Views expressed in opinion columns are the author’s own.
Legal cannabis is coming to our communities. Despite cannabis not being federally legalized, Maryland’s government is capitalizing on the rapidly expanding business. From distributing dispensary licenses to creating a cannabis business assistance fund, the Maryland state government is creating policies that allow cannabis to be accessible. However, the Prince George’s County Council does not seem to feel the same way.
Members of the council recently proposed a bill to impose numerous restrictions on dispensary operations. This includes relegating any new stores to industrial zones, making them less accessible to existing consumers. While some of the provisions in the bill, such as barring dispensaries from being near parks, child care centers and schools, are necessary to protect our community, other measures are far too restrictive.
This catastrophic bill could severely hinder the state’s efforts to expand the industry. Further, the isolation and unfair treatment of dispensaries contributes to negative stereotypes around the industry and its users. The county council must amend the bill to remove sections that will prevent dispensaries from operating alongside other businesses.
In addition to the portions about keeping dispensaries outside of commercial areas, the bill also restricts operation near residential communities. Even liquor stores, which also sell the public a mind-altering adult-only substance, do not have this level of restriction.
Like cannabis, alcohol can also lead to unruliness, and at times, greater health and social problems. Many of the concerns council members have raised over dispensaries are equally true for liquor stores. While liquor stores also cannot be near schools or places of worship in this county, there is no bill preventing new liquor stores from opening up in shopping centers on the council’s agenda. If liquor stores can pose a greater risk to the community, why are only dispensaries being targeted by the council?
The council — along with the broader American culture — has decided to villainize cannabis, while alcohol remains widely accepted.
Since our country’s origins, Americans have been consuming large amounts of alcohol. From wine club moms to beer-drinking dads to college binge drinkers, drinking alcohol is ingrained in our culture.
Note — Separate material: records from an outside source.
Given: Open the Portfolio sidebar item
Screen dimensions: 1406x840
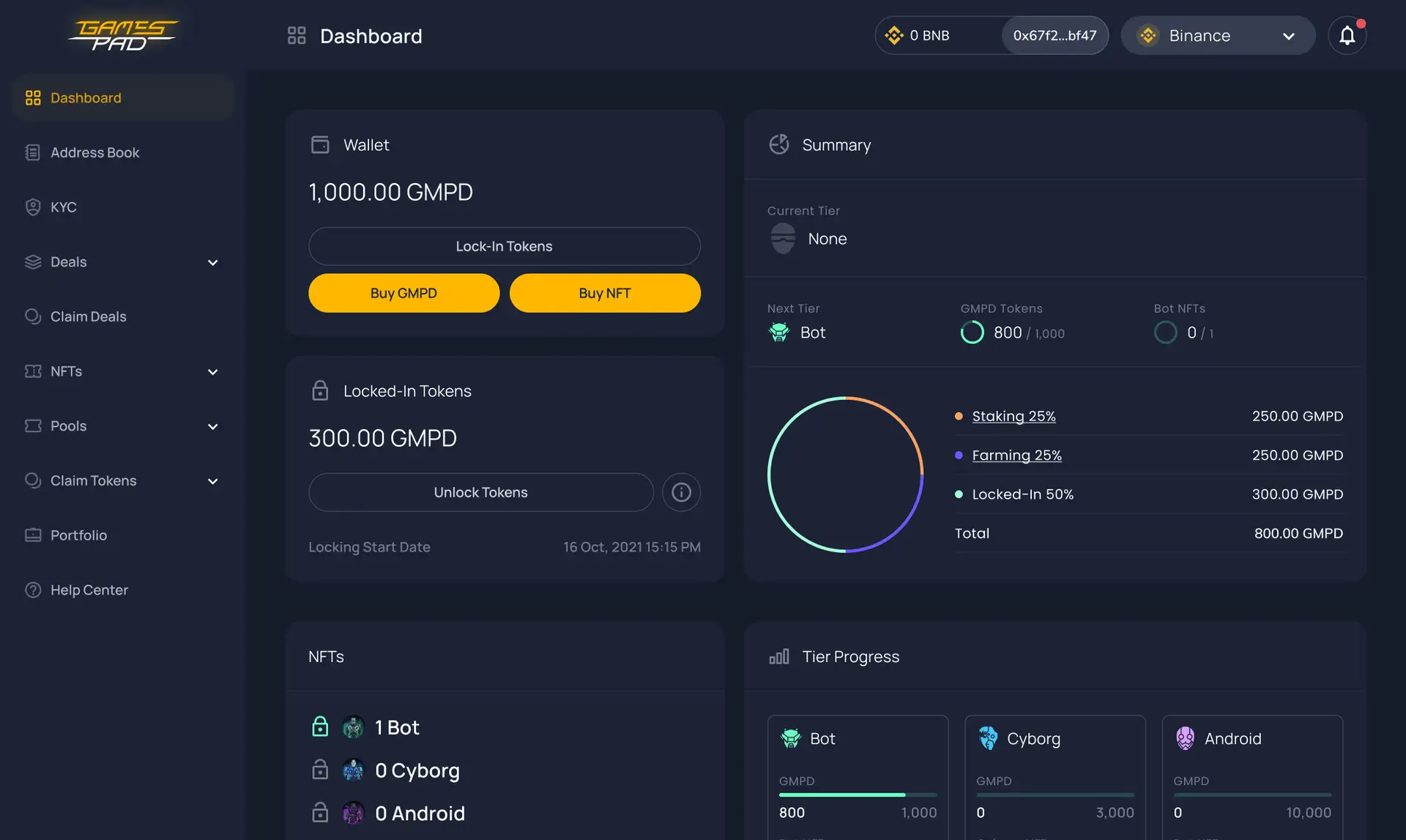Looking at the screenshot, I should (x=78, y=535).
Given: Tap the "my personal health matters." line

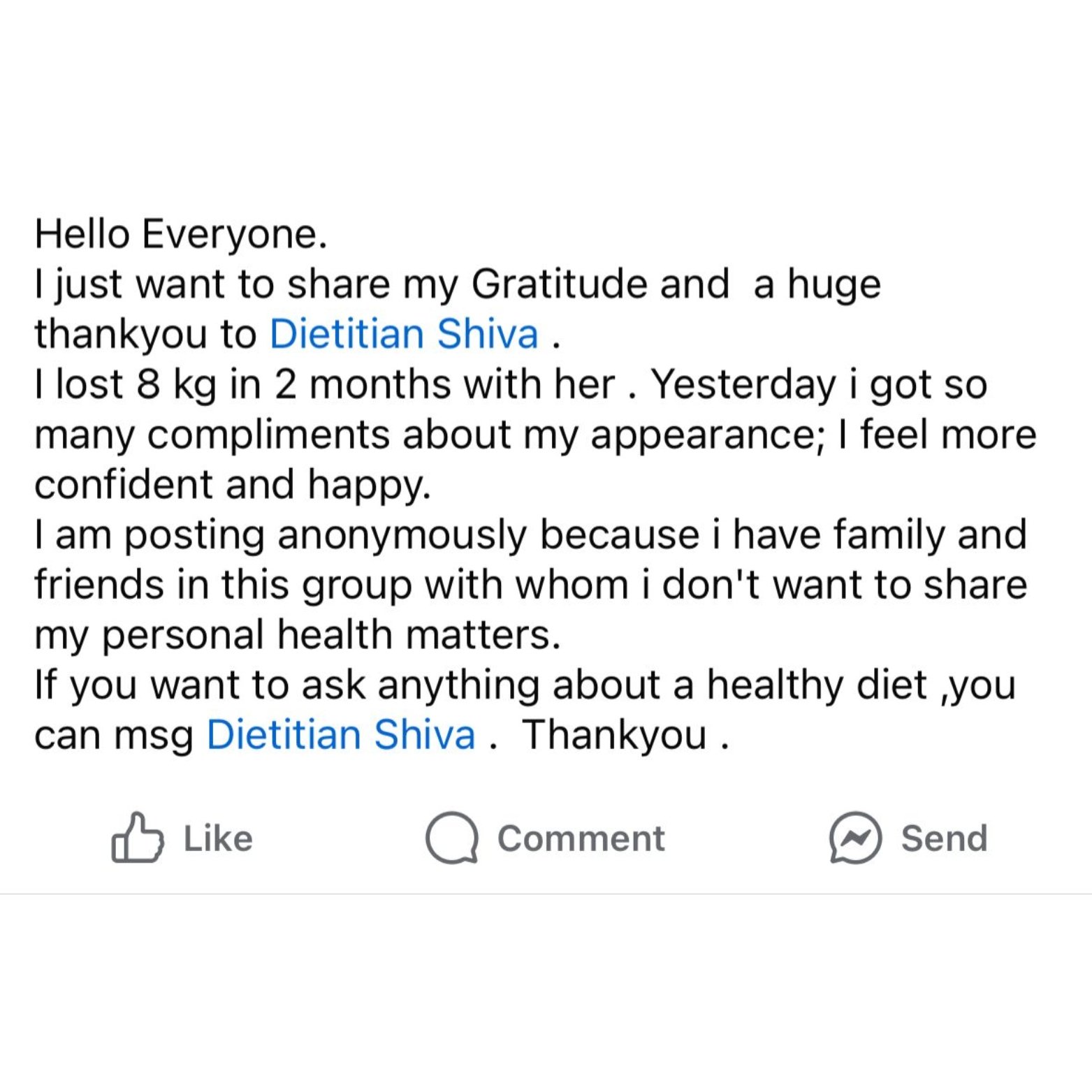Looking at the screenshot, I should pos(297,635).
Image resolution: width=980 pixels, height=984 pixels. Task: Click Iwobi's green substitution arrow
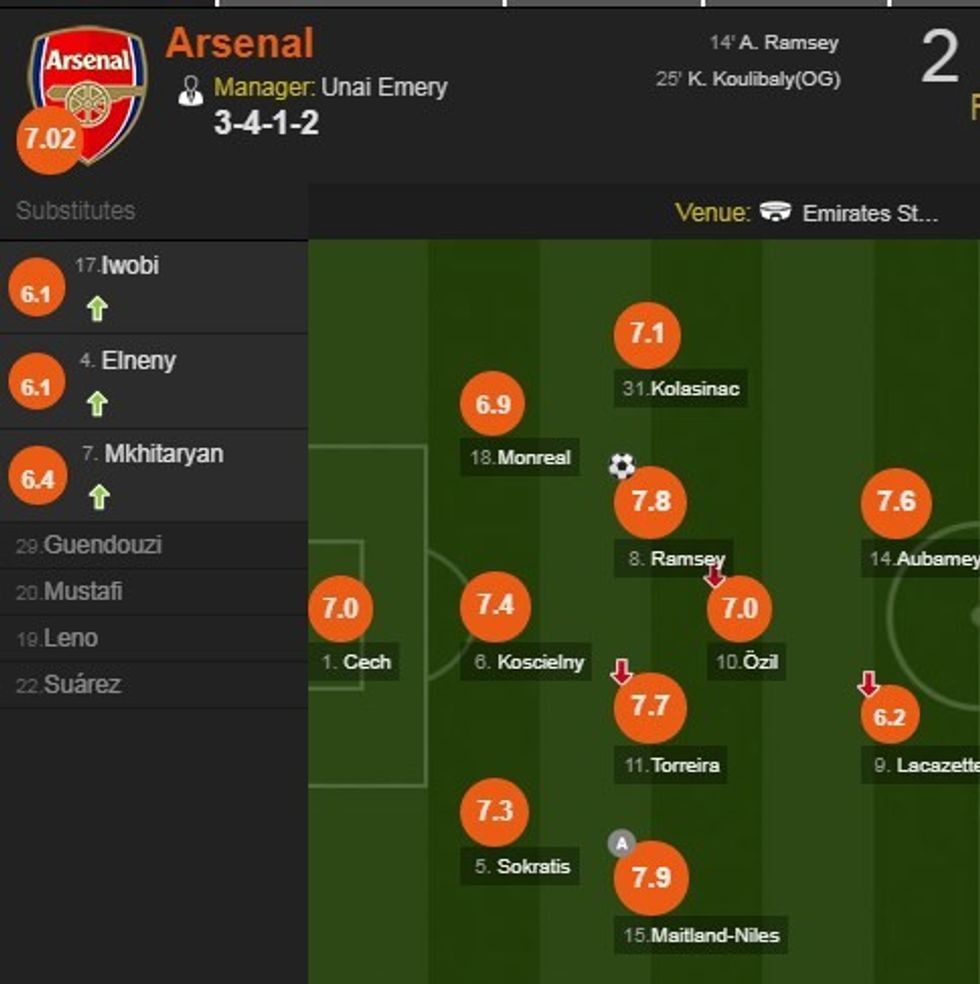point(97,310)
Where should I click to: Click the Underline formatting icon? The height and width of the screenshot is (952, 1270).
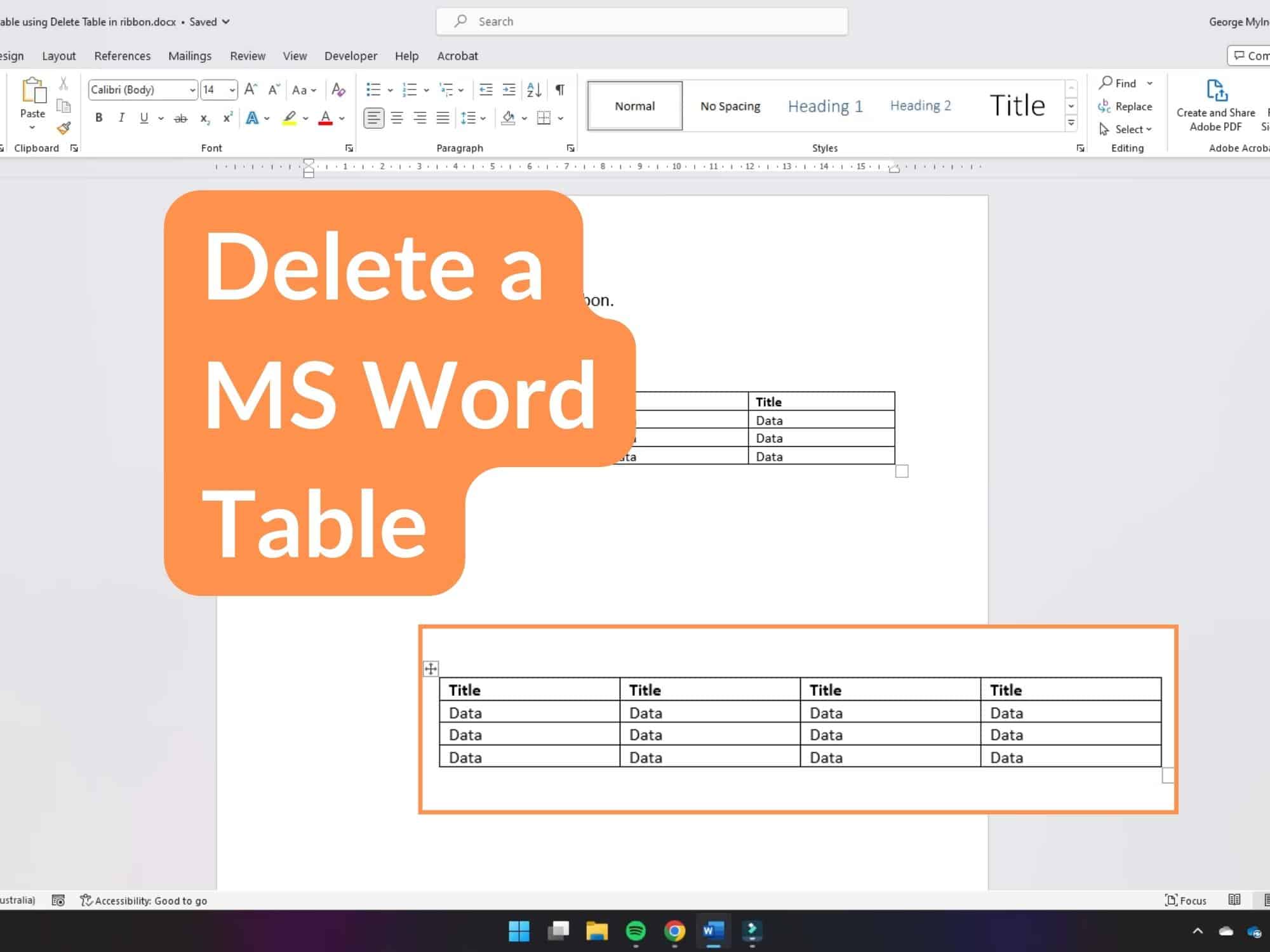click(x=145, y=118)
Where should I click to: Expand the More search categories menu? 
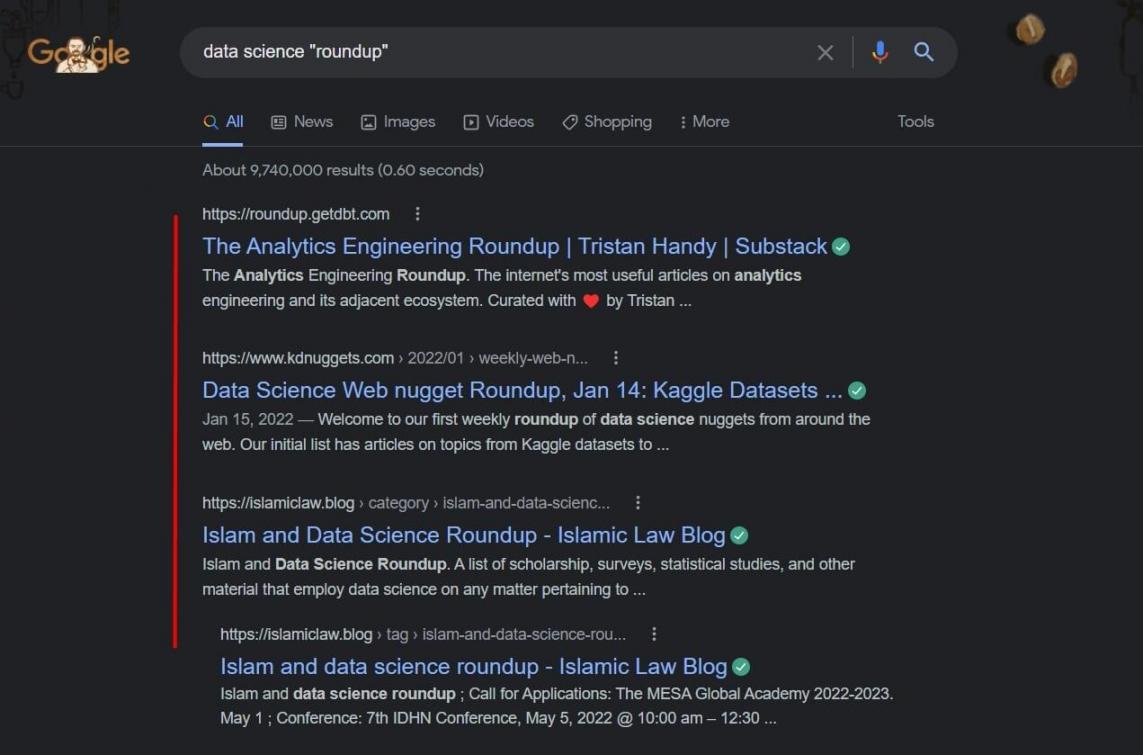(703, 122)
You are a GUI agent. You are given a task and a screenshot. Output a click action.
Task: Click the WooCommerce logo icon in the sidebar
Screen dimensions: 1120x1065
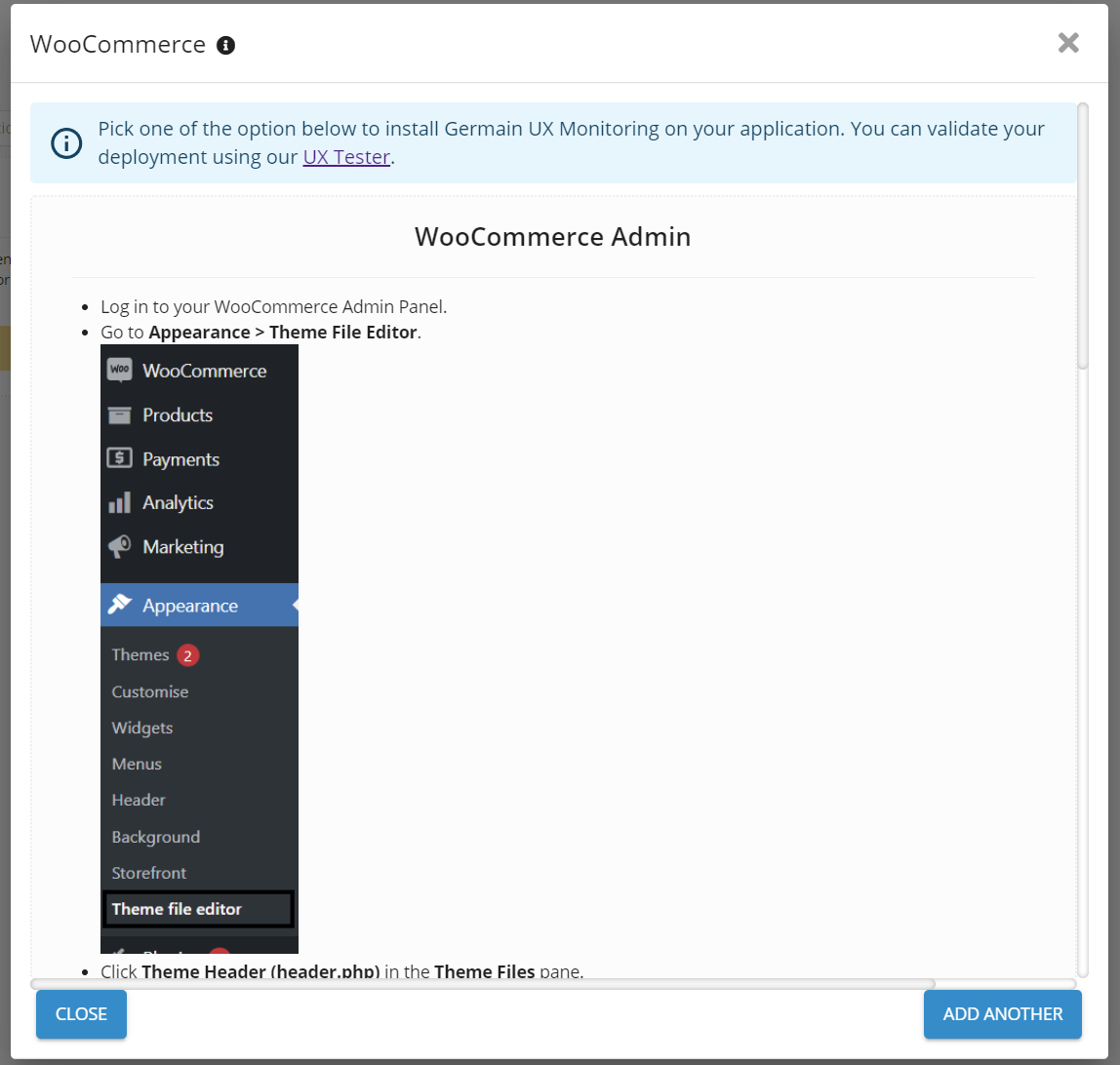click(119, 371)
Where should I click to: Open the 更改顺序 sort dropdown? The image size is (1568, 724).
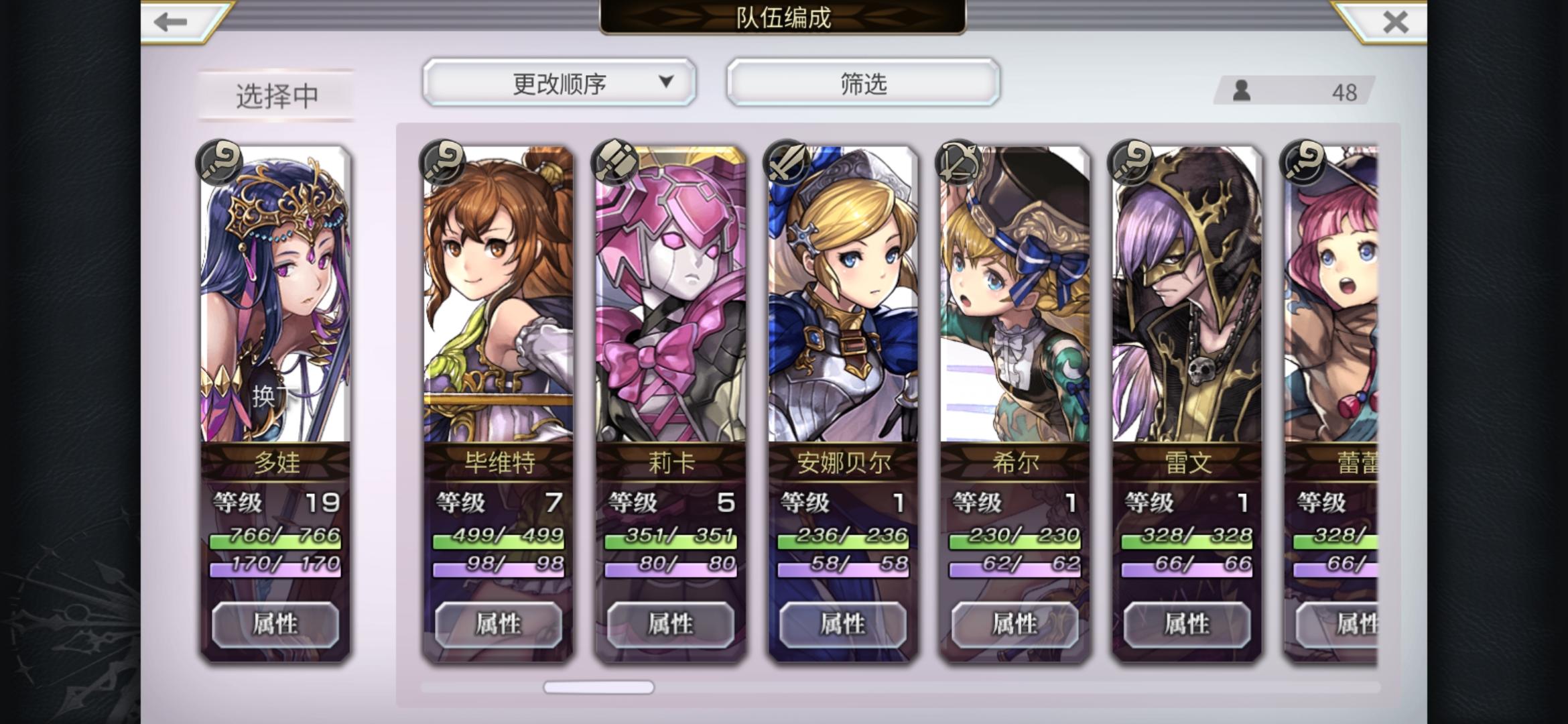click(x=560, y=82)
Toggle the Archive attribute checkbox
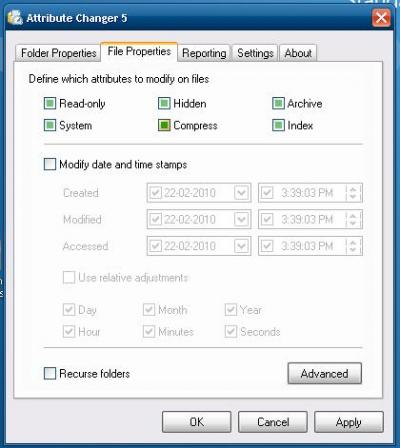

In contrast, cannabis does not have such lighthearted stereotypes. Its history in America ties back to fearing Mexican immigrants, shaming of anti-Vietnam War hippies, and the villainization of inner-city communities during the War on Drugs. This fear has also been weaponized against communities of color, typified by disproportionate arrest rates. Instead of restricting cannabis so harshly, the new bill should only include limitations similar to that of liquor stores for the locations of new dispensaries.
However, we shouldn’t just treat cannabis as a vice. There are ways promoting cannabis sales can actively benefit our community. Currently, there is a 9 percent tax imposed on cannabis sales that contributes to Maryland’s Community Reinvestment and Repair Fund for areas impacted by the previous criminalization of cannabis. By allowing new dispensaries to open in commercial areas, Prince George’s County could finally provide some form of reparation for racially-motivated cannabis arrests.
In addition, many dispensaries sell medicinal cannabis to aid those affected by many common disorders. Given its clear benefits, it is irrational and counterproductive for the county to work against cannabis’ expansion.
Attempting to uphold these past fears through restriction will also hurt potential new owners who want to open dispensaries in the county. All existing county dispensaries in shopping areas and malls are exempt from the proposed regulations. Thus, any new dispensary developed in an industrial zone will be at a disadvantage compared to its peers that are more central to community economic activity. This harsh restriction discourages competition in the market, which goes directly against the state’s commitments to support aspiring dispensary owners. If the state wants to see to the success of these small business owners, the county should not unfairly interfere with their potential business.
It is reasonable to keep illicit substances away from children and places of worship, but overextending these regulations creates unnecessary obstructions to an entire industry. Protecting a community also means protecting community businesses regardless of if they sell medical cannabis, alcohol or dress shoes. Cannabis is here to stay in Maryland, and it’s time to accept that fact.